That may well be, because you know how construction works, but then he fell into the old San Francisco-hates-everything stereotype to explain his logic, so we probably will have to hurt him on it a bit.
The question was, “If building on Piers 30/32 was a 10 in terms of difficulty, what number would you give the Mission Bay project?” And his response was, “I think a five, this is half. Nothing is easy because it takes a couple of people to scare the bejeezus out of folks and get a petition out there. There are folks who are professional naysayers. You know the names. They’re branded names in San Francisco, who have literally made a career out of being opposed to everybody else. That’s why there will be no statues built for these folks because at the end of the day, they’re asterisks. They hate other people. There’s a hatred. Now, there are also good people that are opposed to things that will have statues built. But there’s sort of a professional class in San Francisco that exists and whatever the mayor’s office is against or for, they tend to be the opposite.”
One, some of those naysayers provided perfectly good reasons why the 30/32 site wouldn’t be good for the city. Two, very few of them actually hate other people (though I can’t vouch for how they might feel about Newsom).

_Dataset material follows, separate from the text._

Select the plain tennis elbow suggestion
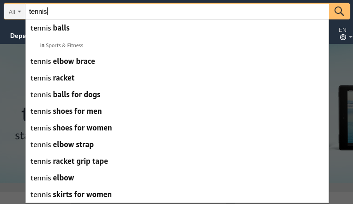 click(177, 178)
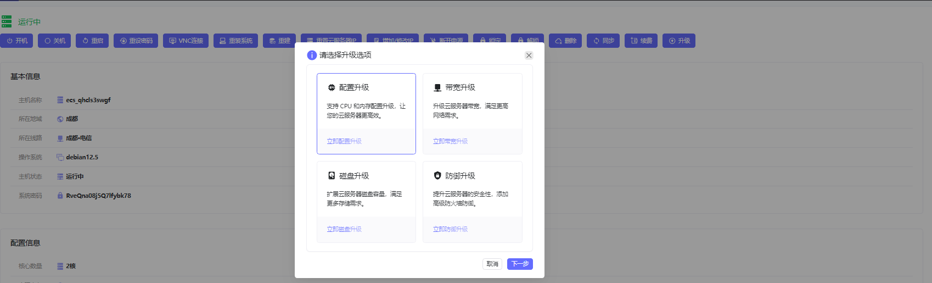
Task: Follow the 立即配置升级 link
Action: pyautogui.click(x=344, y=141)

And three, it is always good politics to re-antagonize people for no good reason, even if you don’t have to deal with them on a daily basis any more.
In other words, I hope that little bit of nostalgic venting felt good to Newsom, but I’ll bet Joe Lacob, who has seemingly learned his lesson about leading with his tongue, would like to remind him that he has to live with these people for the next 20 to 30 years while kicking him amidships with a steel-capped boot a few times.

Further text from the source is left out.